A fortuitous coincidence at the time was the sale of the movie car, which meant that it was moved from England to Los Angeles. “I flew out there and spent essentially the whole day with the car,” Garofalo said. “I photographed it from every angle. It’s a very difficult shape to get right—a guy who tried to make a replica in the 1990s ended up taking a chain saw to it. ”
“I had to find a donor, and I didn’t want it to be a restored $100,000 car I’d then have to strip down,” Garofalo said. “I was lucky enough to find, in a junkyard in New Jersey, a right-hand-drive 1914 Overland (before the association with Willys)." It was skeletal, but the parts he needed were there.

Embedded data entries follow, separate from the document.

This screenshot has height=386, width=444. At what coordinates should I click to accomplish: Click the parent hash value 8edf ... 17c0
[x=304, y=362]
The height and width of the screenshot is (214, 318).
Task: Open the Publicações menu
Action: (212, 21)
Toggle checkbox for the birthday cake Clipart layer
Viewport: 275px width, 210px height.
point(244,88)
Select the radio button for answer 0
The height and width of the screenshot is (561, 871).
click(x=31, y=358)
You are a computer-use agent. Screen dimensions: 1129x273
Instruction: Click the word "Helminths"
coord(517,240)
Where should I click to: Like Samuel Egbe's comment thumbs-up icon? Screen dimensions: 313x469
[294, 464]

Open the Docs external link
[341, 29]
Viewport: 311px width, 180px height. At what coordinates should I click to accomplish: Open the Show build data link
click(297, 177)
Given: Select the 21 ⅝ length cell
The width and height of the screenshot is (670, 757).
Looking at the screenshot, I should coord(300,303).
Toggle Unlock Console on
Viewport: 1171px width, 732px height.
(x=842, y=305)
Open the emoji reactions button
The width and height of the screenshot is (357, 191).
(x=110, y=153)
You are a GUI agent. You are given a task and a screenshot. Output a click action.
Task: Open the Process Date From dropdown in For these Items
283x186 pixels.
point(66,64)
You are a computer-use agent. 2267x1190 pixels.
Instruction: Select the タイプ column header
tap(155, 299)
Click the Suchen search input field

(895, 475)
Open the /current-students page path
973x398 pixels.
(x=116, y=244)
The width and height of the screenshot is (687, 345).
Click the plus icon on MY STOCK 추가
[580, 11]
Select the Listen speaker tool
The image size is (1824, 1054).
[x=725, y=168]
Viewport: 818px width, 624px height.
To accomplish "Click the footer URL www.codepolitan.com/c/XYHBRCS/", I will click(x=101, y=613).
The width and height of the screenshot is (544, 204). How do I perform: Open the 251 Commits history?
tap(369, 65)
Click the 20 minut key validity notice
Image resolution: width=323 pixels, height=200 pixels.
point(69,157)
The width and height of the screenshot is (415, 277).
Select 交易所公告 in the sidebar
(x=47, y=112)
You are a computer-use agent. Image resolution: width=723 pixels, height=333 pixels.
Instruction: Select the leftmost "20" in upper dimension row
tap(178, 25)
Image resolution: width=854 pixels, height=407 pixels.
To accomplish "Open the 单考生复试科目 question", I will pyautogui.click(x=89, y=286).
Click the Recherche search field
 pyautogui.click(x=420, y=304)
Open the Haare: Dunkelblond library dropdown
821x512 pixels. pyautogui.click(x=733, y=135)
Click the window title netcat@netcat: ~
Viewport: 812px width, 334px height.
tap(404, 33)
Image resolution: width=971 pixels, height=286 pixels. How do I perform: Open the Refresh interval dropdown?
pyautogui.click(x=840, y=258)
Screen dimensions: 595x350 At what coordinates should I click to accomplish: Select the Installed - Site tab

Building Chitty took Garofalo, mostly working alone, five years of very hard work. The frame, rear end, steering linkage and column, and the brakes are original to the Overland. The engine is from a 1928 Ford Model A (incidentally the same engine that produced the soundtrack for the movie cars, which were built in England by the Alan Mann racing team).
The build quality of Garofalo's Long Island car is impressive in person. If anything, it looks better than the restored movie vehicle. One of the most difficult tasks was reproducing the wood-paneled boattail, which was a feature of a very few coachbuilt Rolls-Royces and Lagondas back in the 1930s.
Retractable wings—operated by remote control—were installed, as was the essential serpent horn—sourced from a British-based Mercedes. The acetylene lights are from a 1912 Cadillac (the first gas car to have electric start).
Chitty, a copy of a movie prop or not, will enthrall both kids and adults who see it at the New York Auto Show (through April 3). Garofalo said he’d turned down $1.5 million for it. It’s not for sale. He’s invested about $100,000, plus 5,000 hours of time (and $11,000 for the Overland).
Vindication is arriving for Tony’s folly. The car was selected to ride around the Javits Center with a 10 other show cars, and with Governor Andrew Cuomo in attendance.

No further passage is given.